Die Datierungsschwierigkeit
Umstritten ist die Platzierung des Todestages Jesu im jüdischen Kalender: Übereinstimmend war es bei den Synoptikern und Johannes ein Freitag, bei den ersteren aber der 15. Nisan, das Paschafest selbst, bei Johannes der 14. Nisan, der Vorabend des Pascha. Entsprechend ist bei Johannes das „letzte Abendmahl" ein feierliches Abschiedsessen, während Jesus als Paschalamm stirbt, bei den Synoptikern war das letzte Mahl ein Paschamahl. Was historisch zutrifft, ist schwer zu entscheiden. Einiges scheint für die Datierung des Johannes zu sprechen, weil es zumindest ungewöhnlich gewesen wäre, dass die Römer eine Kreuzigung am höchsten jüdischen Fest durchführen.
„Lebenslauf“ Jesu
Geboren zwischen 7 und 4 vor Beginn unserer Zeitrechnung (evtl. auch früher), ältester Sohn des Zimmermanns Joseph und seiner Frau Maria. Er lebte bis etwa zum Jahre 28 n. Chr. in dem kleinen Ort Nazareth in Galiläa, dann schloss er sich Johannes dem Täufer als Jünger an. Bald trennte er sich von seinem Lehrer, zog nach dessen Gefangennahme mit einigen seiner Jünger nach Galiläa und begann selbst zu predigen.
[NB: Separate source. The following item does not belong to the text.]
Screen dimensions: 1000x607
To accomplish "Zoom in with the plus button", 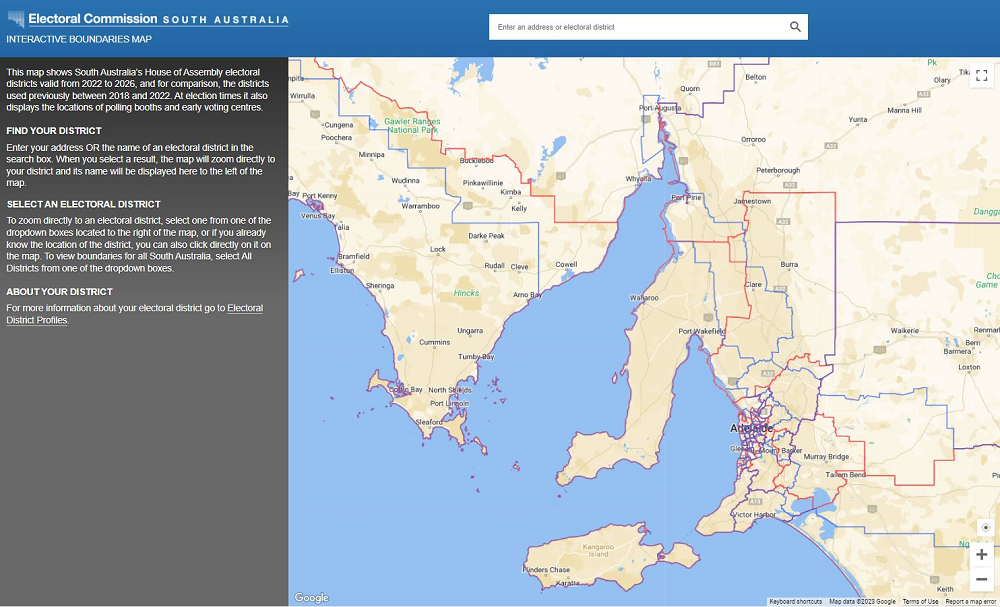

Meist zog er mit einem engeren Kreis seiner Jünger als Wanderprediger durch das Land. Öffentlich wirkte er mindestens ein Jahr (Synoptiker), wahrscheinlich aber zwei bis zweieinhalb Jahre lang (Johannes), vorwiegend in Galiläa. Anlässlich eines Aufenthalts in Jerusalem zum Paschafest wurde er verhaftet und dem römischen Präfekten Pontius Pilatus überstellt. Dieser verurteilte ihn zum Tod, ließ ihn foltern und, höchstwahrscheinlich am 7. April des Jahres 30, am Kreuz hinrichten.